:: Data to process

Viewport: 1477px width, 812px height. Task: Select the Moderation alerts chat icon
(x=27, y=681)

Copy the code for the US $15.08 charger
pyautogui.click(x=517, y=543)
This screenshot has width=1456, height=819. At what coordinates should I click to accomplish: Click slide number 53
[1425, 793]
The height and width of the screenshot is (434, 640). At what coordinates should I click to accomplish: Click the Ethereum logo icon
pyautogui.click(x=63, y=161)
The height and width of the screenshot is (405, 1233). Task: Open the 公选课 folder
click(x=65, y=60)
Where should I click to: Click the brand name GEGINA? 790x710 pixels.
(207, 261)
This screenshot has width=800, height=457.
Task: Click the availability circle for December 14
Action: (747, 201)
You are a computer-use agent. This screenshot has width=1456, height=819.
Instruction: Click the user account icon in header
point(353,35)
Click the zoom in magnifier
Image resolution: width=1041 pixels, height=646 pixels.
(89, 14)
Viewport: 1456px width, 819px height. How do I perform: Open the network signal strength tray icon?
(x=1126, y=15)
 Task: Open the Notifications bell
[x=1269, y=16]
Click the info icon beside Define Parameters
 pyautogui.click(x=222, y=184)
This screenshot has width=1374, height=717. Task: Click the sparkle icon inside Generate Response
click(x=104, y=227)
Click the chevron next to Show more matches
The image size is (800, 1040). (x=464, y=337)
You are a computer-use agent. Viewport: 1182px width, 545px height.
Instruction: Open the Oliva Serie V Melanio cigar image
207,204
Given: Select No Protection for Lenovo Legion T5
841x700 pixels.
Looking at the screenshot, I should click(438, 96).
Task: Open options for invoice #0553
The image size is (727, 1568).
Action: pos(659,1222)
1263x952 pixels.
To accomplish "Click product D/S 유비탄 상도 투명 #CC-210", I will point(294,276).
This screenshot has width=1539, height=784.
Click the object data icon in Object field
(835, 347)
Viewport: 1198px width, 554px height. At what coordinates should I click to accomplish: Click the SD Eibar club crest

::::

Copy out all of the items above word for word, with the same line breaks.

> _Complete answer_
Viewport: 1477px width, 812px height. Task: Select the Moderation alerts chat icon
(x=27, y=681)

Copy the code for the US $15.08 charger
pyautogui.click(x=517, y=543)
This screenshot has width=1456, height=819. At what coordinates should I click to accomplish: Click slide number 53
[1425, 793]
The height and width of the screenshot is (434, 640). At what coordinates should I click to accomplish: Click the Ethereum logo icon
pyautogui.click(x=63, y=161)
The height and width of the screenshot is (405, 1233). Task: Open the 公选课 folder
click(x=65, y=60)
Where should I click to: Click the brand name GEGINA? 790x710 pixels.
(207, 261)
This screenshot has width=800, height=457.
Task: Click the availability circle for December 14
Action: (747, 201)
You are a computer-use agent. This screenshot has width=1456, height=819.
Instruction: Click the user account icon in header
point(353,35)
Click the zoom in magnifier
Image resolution: width=1041 pixels, height=646 pixels.
(89, 14)
Viewport: 1456px width, 819px height. How do I perform: Open the network signal strength tray icon?
(x=1126, y=15)
 Task: Open the Notifications bell
[x=1269, y=16]
Click the info icon beside Define Parameters
 pyautogui.click(x=222, y=184)
This screenshot has width=1374, height=717. Task: Click the sparkle icon inside Generate Response
click(x=104, y=227)
Click the chevron next to Show more matches
The image size is (800, 1040). (x=464, y=337)
You are a computer-use agent. Viewport: 1182px width, 545px height.
Instruction: Open the Oliva Serie V Melanio cigar image
207,204
Given: Select No Protection for Lenovo Legion T5
841x700 pixels.
Looking at the screenshot, I should click(438, 96).
Task: Open options for invoice #0553
The image size is (727, 1568).
Action: pos(659,1222)
1263x952 pixels.
To accomplish "Click product D/S 유비탄 상도 투명 #CC-210", I will point(294,276).
This screenshot has width=1539, height=784.
Click the object data icon in Object field
(835, 347)
Viewport: 1198px width, 554px height. At what coordinates should I click to accomplish: Click the SD Eibar club crest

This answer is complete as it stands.